As many as 2,000 workers were unable to escape from a phosphorus mine there, she added.

"As we left, along the road, there were people trapped in cars crying for help. We had no way to get them out - all we could do was give them our food and water," she said.

Tang feared they were not much safer in Hanwang.

"We at least need to get to Deyang city [40km away], because there is a risk of flooding and landslides. It's not safe here," she said.

Many had already left, fleeing to safer parts of Mianzhu city, or had traveled further down to the road to Chengdu, Sichuan's capital.

In the late afternoon, a faint shudder and muffled rumble sent panic coursing through the crowds in the main square.

Within minutes, the tarmac was jammed with vehicles. Small cars were crammed with seven or eight passengers as others huddled in the back of pick-up trucks.

But many had no means of transport, and some refused to go. As soldiers and firefighters combed the wreckage of two schools, factories and scores of shops and apartment buildings, they waited for their loved ones.

"We can't do anything, but don't want to leave," Zhang Shunyu said as she stood by the single-story remains of what had been a five-story block.

Her 20-year-old daughter was buried under four floors of rubble.

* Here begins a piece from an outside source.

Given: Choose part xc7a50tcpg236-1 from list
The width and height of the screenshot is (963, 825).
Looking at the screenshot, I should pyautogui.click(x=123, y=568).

Further on, a man waited patiently as rescuers combed what was left of Hanwang County Central primary school.

The whimpers rescue workers had heard from the rubble had fallen silent overnight. Behind him, bodies lay sheathed in plastic on the concrete ping pong tables in the playground.

"I came here minutes after the quake, but my daughter was already dead," he said. "I could see her body, but they still haven't got it out.

"My wife's parents died when the hospital collapsed, and mine have gone to Deyang. But my wife and I are staying until we have our little girl. I have a coffin ready for her. I want to bury my daughter."